-Re: running a job on single-node setup takes less time than running on a cluster
Yes what you have observed is defined to happen that way.
On a single node cluster -- everything is local. There is network transfer
and every thing else vanish. Try to increase the data size .. you will see
the effect of parallel jvm's on the job time.
In your single node cluster, you have one jvm and everything is local.
In multinode , multiple jvm's and mapper ouput to be copied to reducer
Comparing the above two situations.. may be your small data didnot reach
the threshold where you the observer of multinode cluster.

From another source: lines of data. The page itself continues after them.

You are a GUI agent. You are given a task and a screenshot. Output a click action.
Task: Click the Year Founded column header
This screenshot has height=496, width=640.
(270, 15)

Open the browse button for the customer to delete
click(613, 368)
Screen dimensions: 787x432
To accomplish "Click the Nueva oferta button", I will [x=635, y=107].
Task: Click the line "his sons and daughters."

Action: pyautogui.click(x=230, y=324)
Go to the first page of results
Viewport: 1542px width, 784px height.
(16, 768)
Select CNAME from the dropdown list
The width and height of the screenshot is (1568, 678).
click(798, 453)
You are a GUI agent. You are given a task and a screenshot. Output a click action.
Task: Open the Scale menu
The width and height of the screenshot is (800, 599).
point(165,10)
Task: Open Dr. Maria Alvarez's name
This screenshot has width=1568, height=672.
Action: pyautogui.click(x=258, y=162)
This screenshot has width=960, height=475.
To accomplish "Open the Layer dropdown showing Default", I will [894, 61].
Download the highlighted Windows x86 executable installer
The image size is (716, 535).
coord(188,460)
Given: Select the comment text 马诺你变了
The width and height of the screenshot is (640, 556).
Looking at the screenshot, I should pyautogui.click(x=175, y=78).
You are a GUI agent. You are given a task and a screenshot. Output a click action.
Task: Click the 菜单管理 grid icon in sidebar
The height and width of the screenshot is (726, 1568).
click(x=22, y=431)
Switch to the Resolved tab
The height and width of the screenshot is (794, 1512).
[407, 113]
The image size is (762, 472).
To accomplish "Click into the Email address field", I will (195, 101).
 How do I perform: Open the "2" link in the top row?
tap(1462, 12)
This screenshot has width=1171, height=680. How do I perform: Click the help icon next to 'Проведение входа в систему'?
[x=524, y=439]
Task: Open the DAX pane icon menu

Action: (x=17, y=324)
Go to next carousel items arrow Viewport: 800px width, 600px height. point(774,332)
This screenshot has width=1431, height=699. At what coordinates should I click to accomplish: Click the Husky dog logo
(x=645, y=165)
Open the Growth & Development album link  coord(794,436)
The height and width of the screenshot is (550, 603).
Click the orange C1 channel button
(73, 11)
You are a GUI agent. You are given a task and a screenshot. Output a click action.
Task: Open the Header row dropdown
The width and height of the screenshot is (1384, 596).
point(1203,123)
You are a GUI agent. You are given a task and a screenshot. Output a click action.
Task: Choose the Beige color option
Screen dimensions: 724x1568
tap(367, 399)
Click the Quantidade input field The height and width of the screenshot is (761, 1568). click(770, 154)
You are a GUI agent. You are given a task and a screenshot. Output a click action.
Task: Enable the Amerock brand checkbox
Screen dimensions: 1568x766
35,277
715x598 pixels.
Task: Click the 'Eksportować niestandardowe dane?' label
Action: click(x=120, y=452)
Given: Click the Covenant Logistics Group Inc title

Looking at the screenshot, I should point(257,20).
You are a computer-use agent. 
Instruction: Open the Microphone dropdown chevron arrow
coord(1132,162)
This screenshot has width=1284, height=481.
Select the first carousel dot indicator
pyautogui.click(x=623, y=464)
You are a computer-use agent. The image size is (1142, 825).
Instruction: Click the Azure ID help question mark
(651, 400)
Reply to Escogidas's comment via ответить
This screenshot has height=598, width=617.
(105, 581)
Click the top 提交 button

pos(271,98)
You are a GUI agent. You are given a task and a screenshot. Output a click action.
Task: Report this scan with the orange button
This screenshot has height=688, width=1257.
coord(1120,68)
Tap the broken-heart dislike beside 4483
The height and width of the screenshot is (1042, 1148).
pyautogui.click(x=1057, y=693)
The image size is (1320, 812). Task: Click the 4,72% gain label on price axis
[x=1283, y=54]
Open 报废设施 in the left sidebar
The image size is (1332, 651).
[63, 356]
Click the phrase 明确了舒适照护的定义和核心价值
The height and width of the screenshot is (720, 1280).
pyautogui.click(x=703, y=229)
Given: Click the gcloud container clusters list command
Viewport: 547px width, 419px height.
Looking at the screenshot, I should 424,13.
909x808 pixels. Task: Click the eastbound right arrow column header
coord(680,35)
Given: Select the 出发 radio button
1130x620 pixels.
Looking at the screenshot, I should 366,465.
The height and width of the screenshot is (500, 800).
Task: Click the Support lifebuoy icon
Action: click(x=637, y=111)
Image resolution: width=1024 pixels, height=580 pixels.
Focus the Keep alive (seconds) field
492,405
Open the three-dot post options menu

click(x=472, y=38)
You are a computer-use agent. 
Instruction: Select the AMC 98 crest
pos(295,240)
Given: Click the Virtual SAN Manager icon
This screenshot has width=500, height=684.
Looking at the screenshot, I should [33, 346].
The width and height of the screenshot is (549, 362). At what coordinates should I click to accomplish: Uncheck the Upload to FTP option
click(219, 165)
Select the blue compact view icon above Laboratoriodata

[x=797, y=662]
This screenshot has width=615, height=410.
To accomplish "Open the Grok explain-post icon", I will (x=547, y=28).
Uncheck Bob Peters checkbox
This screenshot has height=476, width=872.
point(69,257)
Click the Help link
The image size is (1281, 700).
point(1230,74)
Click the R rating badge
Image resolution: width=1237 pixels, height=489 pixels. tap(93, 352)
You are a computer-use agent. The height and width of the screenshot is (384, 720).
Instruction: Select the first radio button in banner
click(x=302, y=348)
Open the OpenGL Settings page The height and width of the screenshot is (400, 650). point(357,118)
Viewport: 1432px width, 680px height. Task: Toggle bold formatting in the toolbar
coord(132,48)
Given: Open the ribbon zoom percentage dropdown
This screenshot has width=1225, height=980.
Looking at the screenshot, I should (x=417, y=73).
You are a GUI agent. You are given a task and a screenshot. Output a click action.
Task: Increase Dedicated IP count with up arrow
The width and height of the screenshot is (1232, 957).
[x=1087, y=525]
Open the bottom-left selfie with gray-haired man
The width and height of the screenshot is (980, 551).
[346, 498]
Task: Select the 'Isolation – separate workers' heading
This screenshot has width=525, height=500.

Try increasing the data size and you will see wonders. You know, I worked
on TB of data for table joins. It worked just amazing.
On Tue, Aug 21, 2012 at 12:01 AM, Mahsa Mofidpoor <[EMAIL PROTECTED]>wrote:
> Thnaks Saurabh
> On Mon, Aug 20, 2012 at 12:15 PM, Saurabh bhutyani <[EMAIL PROTECTED]>wrote:
>> Dear Mahsa,
>> You need to increase the data size to benefit out of Hadoop. Basically
>> hadoop creates splits based on the configured value. The default being
>> 64MB. So if your data size is less than 64MB it would basically run only 1
>> MR job.
>> Thanks & Regards,
>> Saurabh Bhutyani
>> Call : 9820083104
>> Gtalk: [EMAIL PROTECTED]
>> On Mon, Aug 20, 2012 at 6:33 PM, Mahsa Mofidpoor <[EMAIL PROTECTED]>wrote:
>>> I run a simple join (select col_list from table1 join table2 on
>>> (join_condition)) on both single-node and multi-nodes setup. The table
>>> sizes are 1.7 MB and 4.2 MB respectively. It takes more time to execute
>>> the query on the cluster then to run it on a single-node hadoop setup.
>>> I checked to map logs and I saw that both mappings happen on the master
>>> Do I need to increase the data in order to benefit from the multi-nodes
>>> How can I make sure that my data is distributed on all the nodes?
>>> Thank you in advance for your assistance.